Paul Sahre regrets…


So here’s something I have *never* seen in someone’s portfolio: A small link to a ‘regrets’ section of a project. Spotted over on Paul Sahre’s site. The regrets paragraph reads:

Please note the ridiculous typo on the front cover, which in effect, re-titles one of the most important books of 20th century. I just noticed this today May 15, 2007, more than 4 years after this redesigned cover first hit the bookshelves. The correct title is “A History of Western Philosophy.” I wonder if Lord Russell would have been ‘philosophical’ about this? “Mr. Russell, the graphic designer thinks the title works better on the cover this way: ‘A’ would hurt the rag, ‘The’ works much better.” I am now sitting in my office, with my chin resting on my fist, thinking about the thousands of philosophy students who have read this book and NOT noticed this.

Oh, and by the way, here’s where you can get yourself a copy of A History of Western Philosophy.

UPDATE: I’ve actually just spent some more time on Paul’s site and discovered and entire REGRETS section.
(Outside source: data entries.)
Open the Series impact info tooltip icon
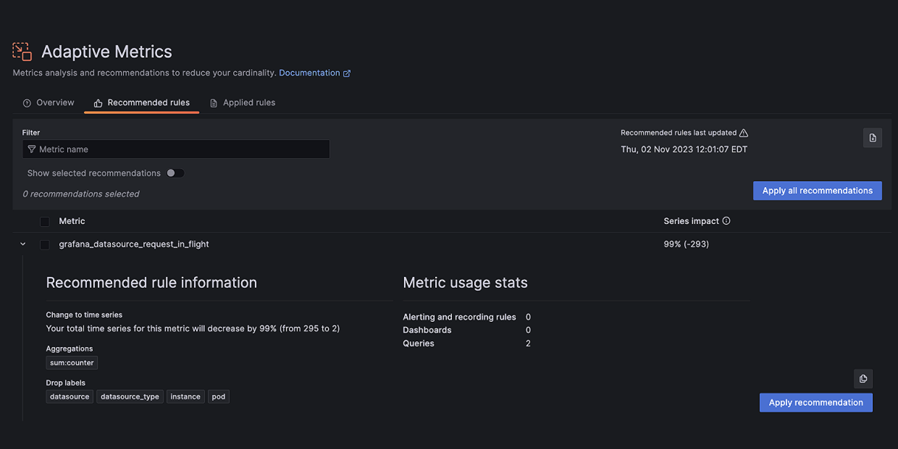 point(726,220)
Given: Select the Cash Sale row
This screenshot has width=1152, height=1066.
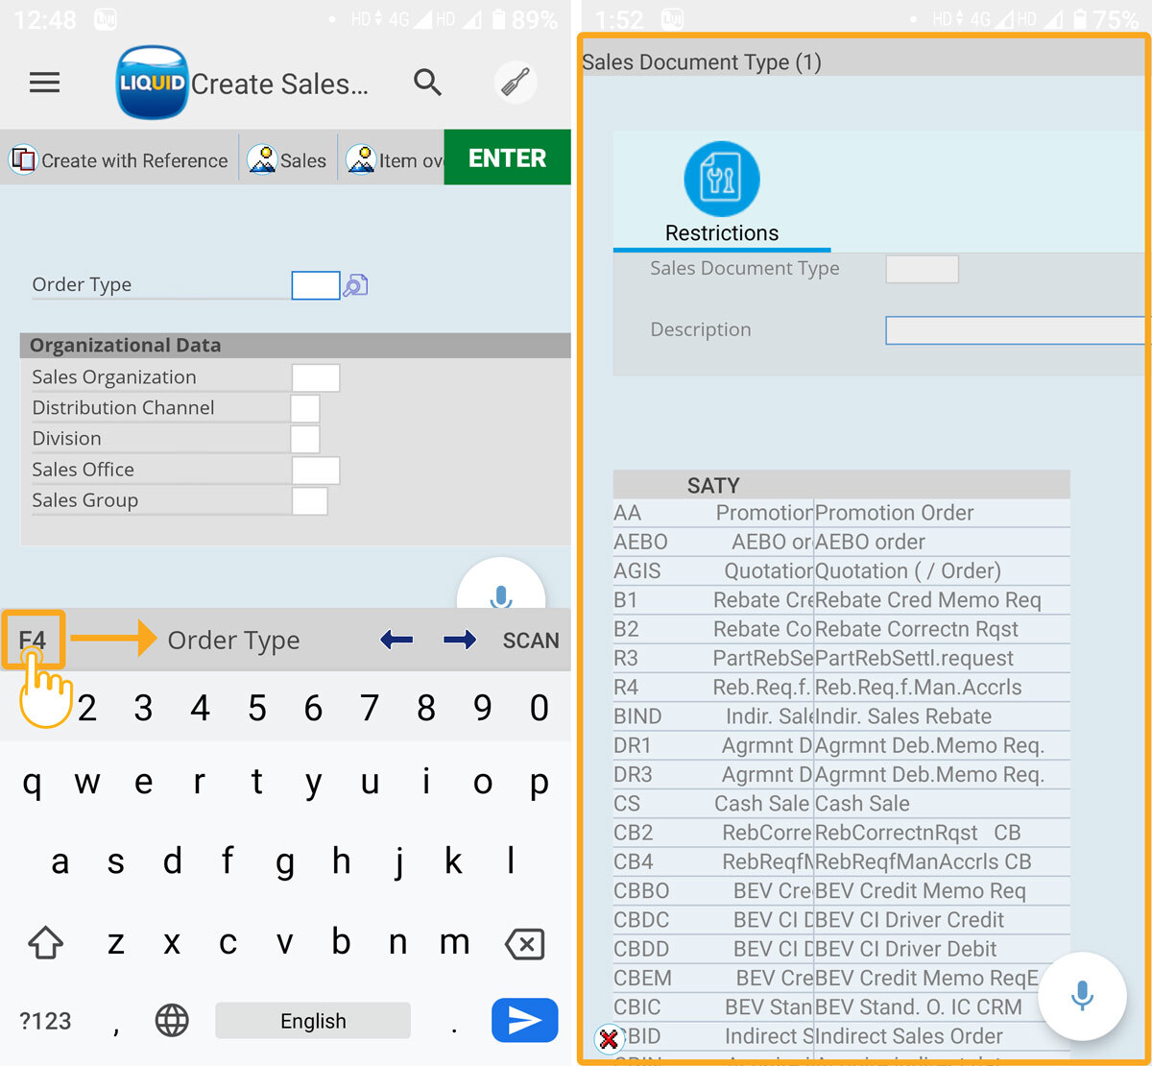Looking at the screenshot, I should [x=840, y=804].
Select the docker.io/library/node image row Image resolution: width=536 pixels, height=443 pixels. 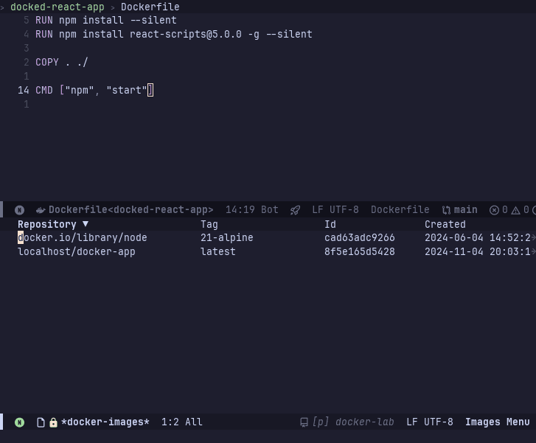click(83, 238)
How much do I respect and admire Paul’s honesty?! Wouldn’t we all have tons of material to fill such a section of our site with?
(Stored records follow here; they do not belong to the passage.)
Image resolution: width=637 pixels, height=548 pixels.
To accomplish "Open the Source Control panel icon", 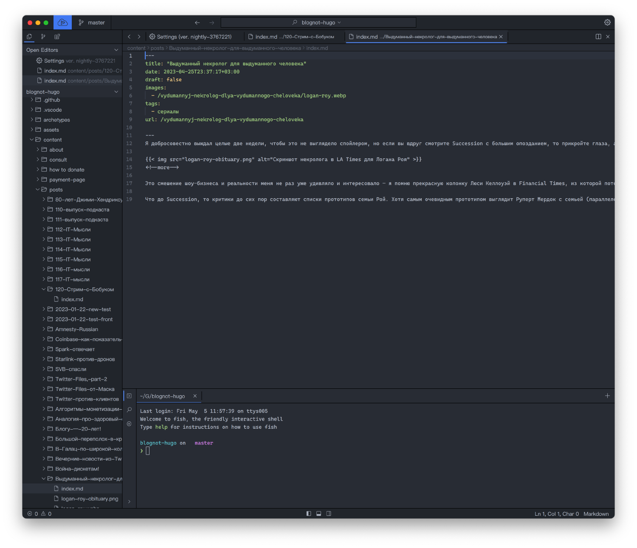I will [43, 37].
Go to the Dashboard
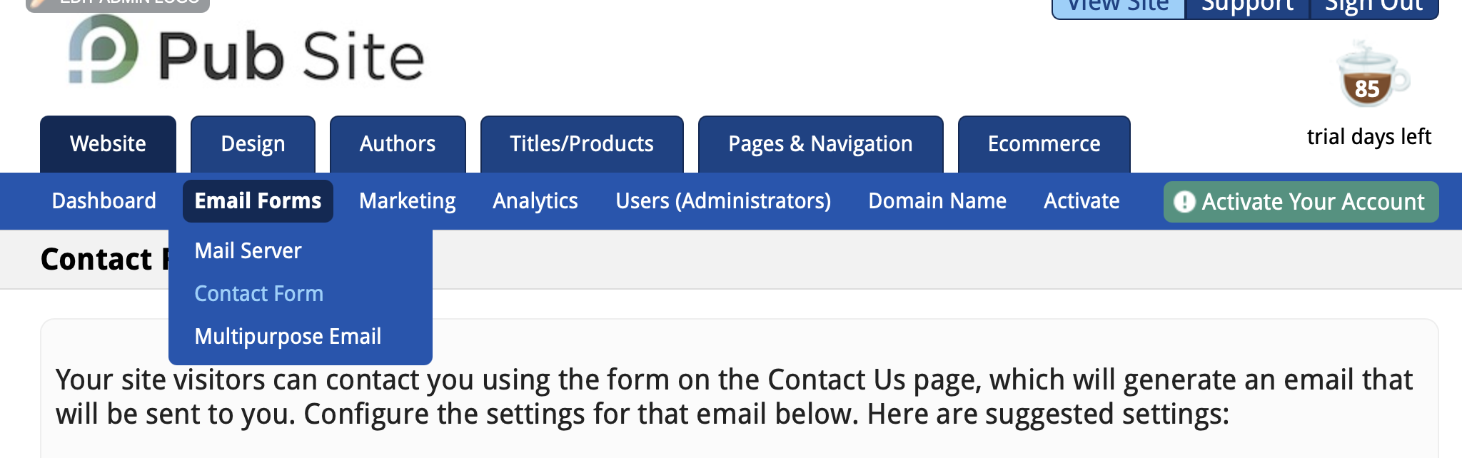Viewport: 1462px width, 458px height. (x=104, y=200)
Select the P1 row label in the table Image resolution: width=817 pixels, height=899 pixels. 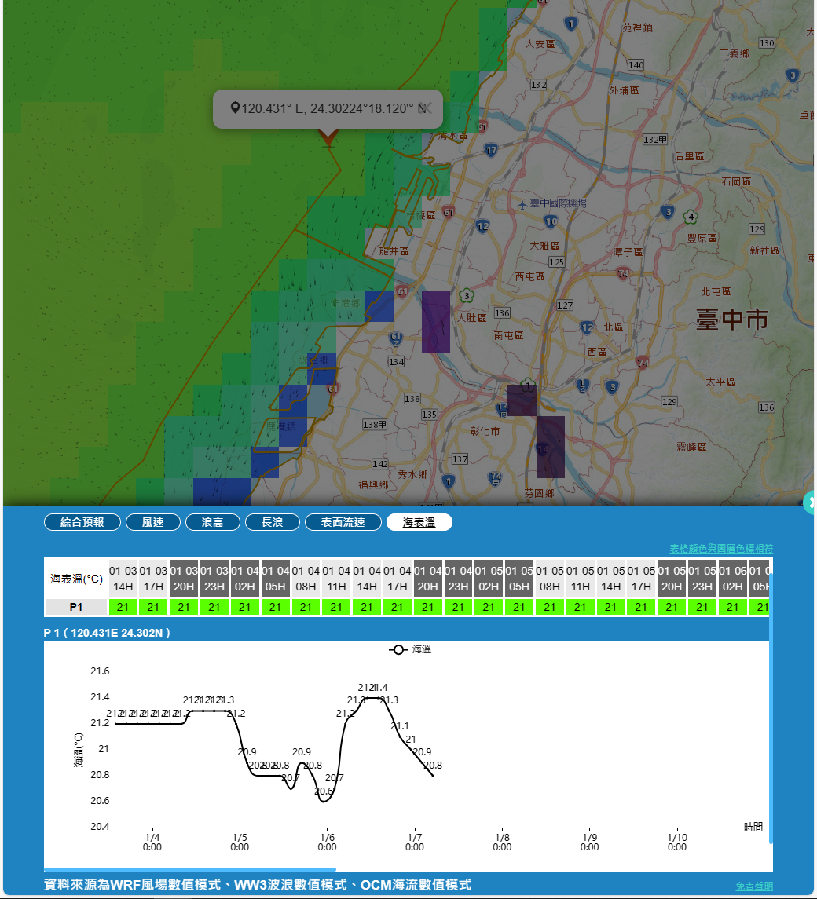click(x=76, y=607)
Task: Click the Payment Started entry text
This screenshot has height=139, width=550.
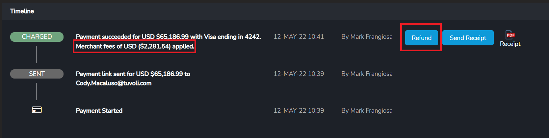Action: coord(99,111)
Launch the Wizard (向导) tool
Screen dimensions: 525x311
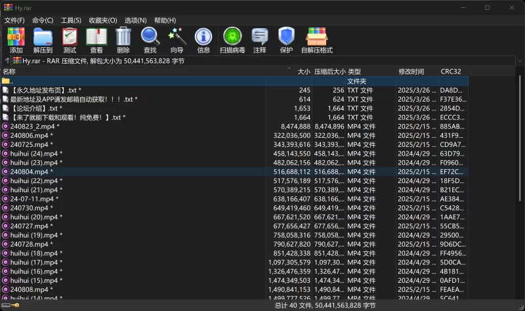177,40
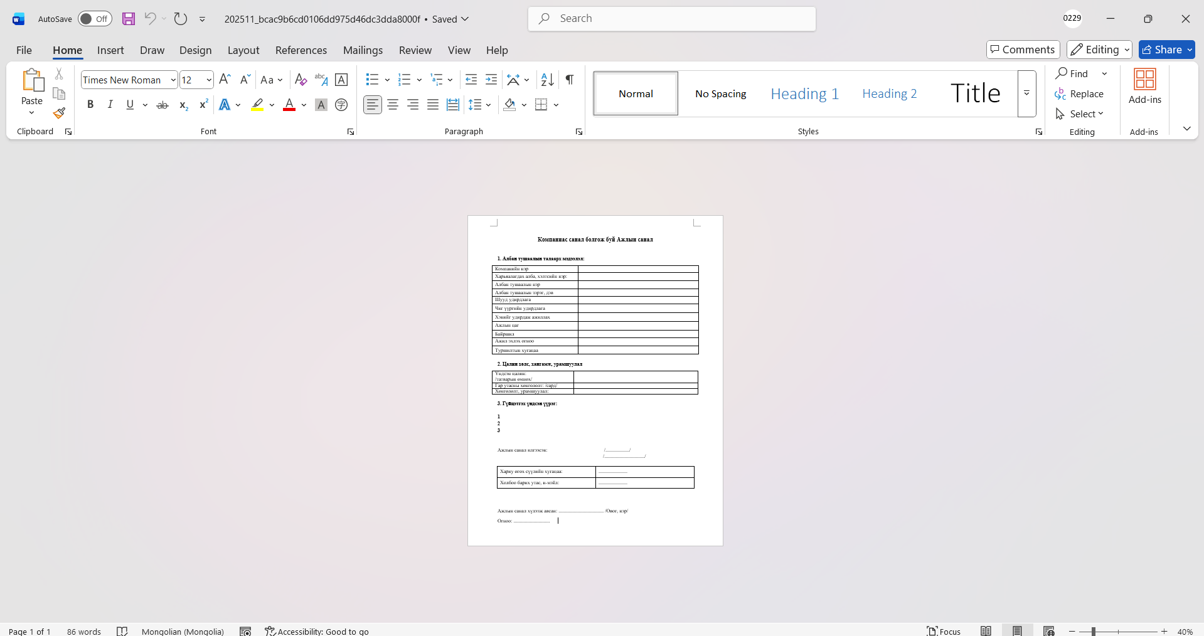Click the Sort icon

point(547,80)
5 Comments leave a comment below

  1. Wow, thank you for sharing this! I feel like doing the same thing, I think it would make me feel better about a lot of the design regrets I have that make me cringe every time I see them in a book store.

  2. Might want to correct the typo on the link to his site, unless of course its an intentional regret… Paul Sahre not Share’s

  3. The Amazon book you link to is just called “History of Western Philosophy” :-/

  4. This is great stuff. Very admirable that he share this as the rest of us try to bury these bits of our history. (We’ve all done it)
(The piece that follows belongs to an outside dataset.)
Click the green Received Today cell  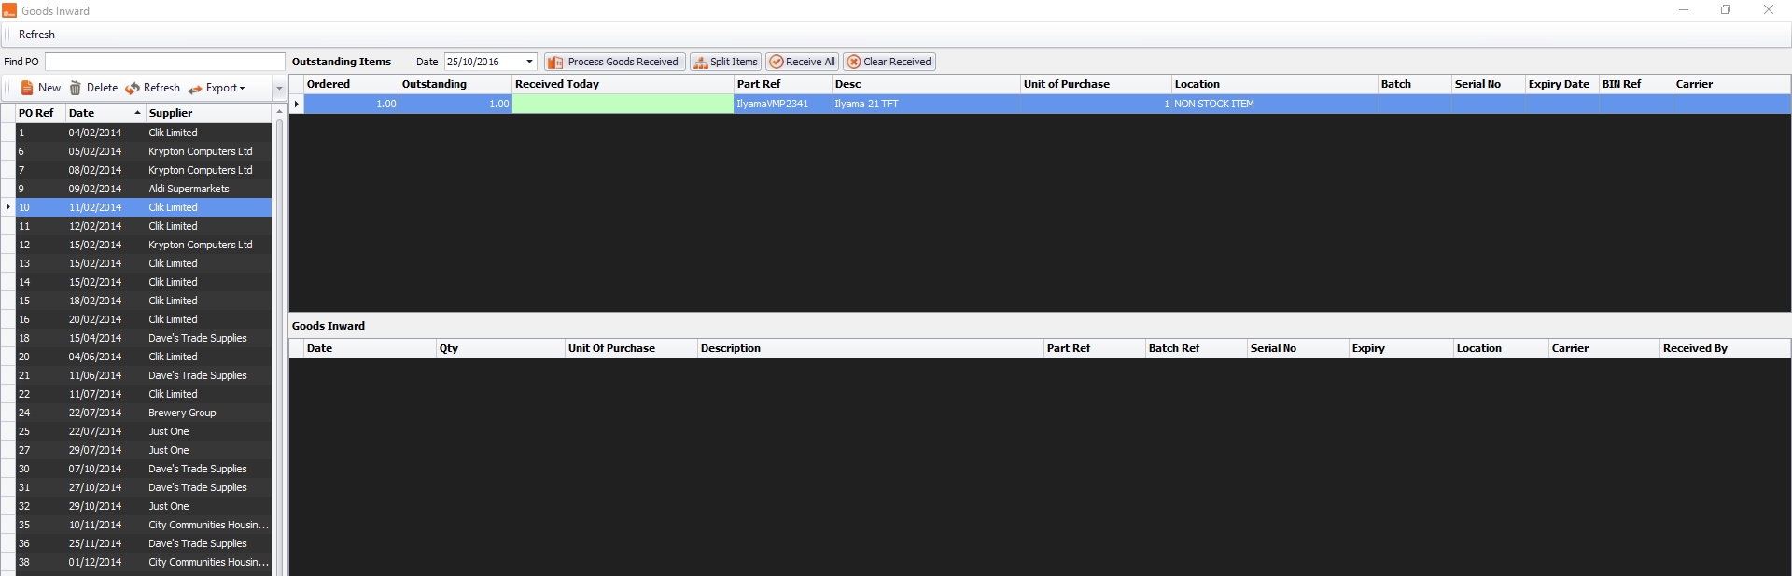click(x=623, y=105)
    It’s funny to see some of the additional typos throughout the regrets section of the website such as…

    “…will probubaly end up…”

    From the Fur Extra Rounded regret.

    Maybe that’s part of the self-satire? Brilliant.

  5. I’m a philosophy student who spends most of his days studying Russell, and I didn’t notice.

    The massively ironic thing is that Russell, at the turn of the twentieth century, spent a huge amount of effort in giving philosophical and logical analysis of the definite and indefinite articles- he would certainly not have liked the change!